Front Cover of Herbert Armstrong's United States and Britain in Prophecy (1945) (Photo credit: Wikipedia)
You may have noticed how often the Trumpet encourages readers to study The United States and Britain in Prophecy. Of all the literature we publish, this book is the most important for understanding world events and Bible prophecy. Together with the Bible, it forms the prophetic foundation of this magazine.
The United States and Britain in Prophecy explains the origins of the United States, the British Commonwealth and the Jewish nation of Israel. Herbert W. Armstrong, the book’s author, showed that these nations are the descendants of ancient Israel and therefore the inheritors of the extraordinary promises God made to Abraham, the father of Israel’s patriarchs.
Among the many proofs of Israel’s modern identity and location, Mr. Armstrong explained how the “lost 10 tribes of Israel” left the Levant in the eighth century B.C. and migrated through Europe and into the British Isles. From there, descendants of the tribe of Manasseh later departed for America (“new Israel,” as many of them called it) and formed what became the United States of America.
Many people contest the idea that the Bible can provide insight into the identity of nations and international relations.
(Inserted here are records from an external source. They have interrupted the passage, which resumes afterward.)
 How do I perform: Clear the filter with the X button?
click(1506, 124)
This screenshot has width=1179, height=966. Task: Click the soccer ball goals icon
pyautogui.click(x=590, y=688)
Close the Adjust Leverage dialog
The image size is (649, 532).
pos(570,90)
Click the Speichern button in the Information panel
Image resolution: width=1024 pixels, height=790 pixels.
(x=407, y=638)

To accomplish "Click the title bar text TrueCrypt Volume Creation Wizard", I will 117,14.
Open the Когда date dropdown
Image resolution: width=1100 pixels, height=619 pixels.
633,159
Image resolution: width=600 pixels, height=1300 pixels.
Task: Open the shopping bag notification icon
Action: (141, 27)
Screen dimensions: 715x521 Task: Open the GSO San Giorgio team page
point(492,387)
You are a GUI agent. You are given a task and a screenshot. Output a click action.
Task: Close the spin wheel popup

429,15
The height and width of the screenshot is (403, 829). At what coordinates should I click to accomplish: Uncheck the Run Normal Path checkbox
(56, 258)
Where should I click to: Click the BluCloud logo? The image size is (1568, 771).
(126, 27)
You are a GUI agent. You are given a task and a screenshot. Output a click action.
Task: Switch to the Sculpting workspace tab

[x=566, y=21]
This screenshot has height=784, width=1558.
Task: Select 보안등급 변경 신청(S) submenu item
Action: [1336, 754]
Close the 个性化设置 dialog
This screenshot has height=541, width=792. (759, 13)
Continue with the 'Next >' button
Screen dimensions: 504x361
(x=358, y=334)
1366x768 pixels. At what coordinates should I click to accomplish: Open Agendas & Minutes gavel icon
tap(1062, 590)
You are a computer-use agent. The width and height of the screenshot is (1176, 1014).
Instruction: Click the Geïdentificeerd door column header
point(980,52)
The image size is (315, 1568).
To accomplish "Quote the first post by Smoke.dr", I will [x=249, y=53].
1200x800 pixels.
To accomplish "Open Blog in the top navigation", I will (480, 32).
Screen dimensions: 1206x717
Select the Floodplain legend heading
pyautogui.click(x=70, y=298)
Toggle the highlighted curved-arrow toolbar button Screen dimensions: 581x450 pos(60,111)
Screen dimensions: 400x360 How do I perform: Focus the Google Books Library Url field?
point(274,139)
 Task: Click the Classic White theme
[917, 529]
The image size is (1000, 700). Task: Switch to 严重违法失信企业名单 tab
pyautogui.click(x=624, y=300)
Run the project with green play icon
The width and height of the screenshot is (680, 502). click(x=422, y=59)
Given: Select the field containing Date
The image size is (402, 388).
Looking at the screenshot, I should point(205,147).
But the facts in The United States and Britain in Prophecy are validated by science, by rational argumentation, and by convincing empirical evidence.
Here we will look at some tangible evidence, not only historical documents, but actual artifacts—multiple giant features that one can visit and touch—showing that the lost 10 tribes of Israel migrated from the eastern Mediterranean, through Europe, and into the British Isles.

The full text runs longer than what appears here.